Putting (grin) or (smile) at the end of a paragraph or sentence does not make one look more literate or correct.  True, both (grin) and : D are shorthands for those who are afraid that all readers will take them the wrong way*, but I would argue that writing an expression within parenthesis is also an indication of pretension and being not with it.  At best, one could assume that the browser had a hiccup when trying to render an emoticon.  At worst, it’s like claiming a porcelain toilet as po-mo art or orange Kool-Aid as the nihilist’s Minute Maid.

This type of written affectation is pointless.  Get rid of the wordy facial expressions in your communications and I’m sure people will still get the general gist of your comment.  If you really want to smile and grin your way through the internet, upload a video of yourself to YouTube.

*Rule of thumb: Always assume that your words will be taken the wrong way.

This Blog Has Moved

Since Blogger is no longer supporting blogs using FTP, I have decided to move on to a different blogging platform. The archives since 2000 will stay here. But I am now blogging at Don’t Shake the Flask.

A Clean Slate

Sometimes being forced to start over again can be a good thing. Even at the time, it seems annoying.

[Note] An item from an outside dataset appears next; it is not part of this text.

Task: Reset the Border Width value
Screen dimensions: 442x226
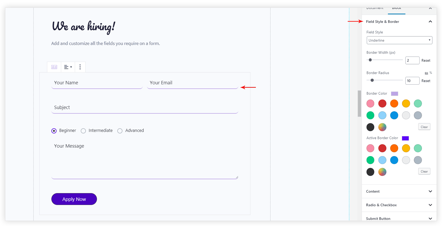Action: pos(426,61)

I am still trying to figure out this WordPress thing.  And biting my non-existent nails about my computer’s hard drive that died last week.  But in the meantime, I’m re-evaluating the notion that we really need all of our old stuff.  Having all that previous work there makes one comfortable and complacent.  Once it’s all gone–it can be terrifying.

It can be exhilarating, too.  Because once the inital shock has worn off, you realize that you didn’t really need the stuff.  The world still turns.  Life goes on.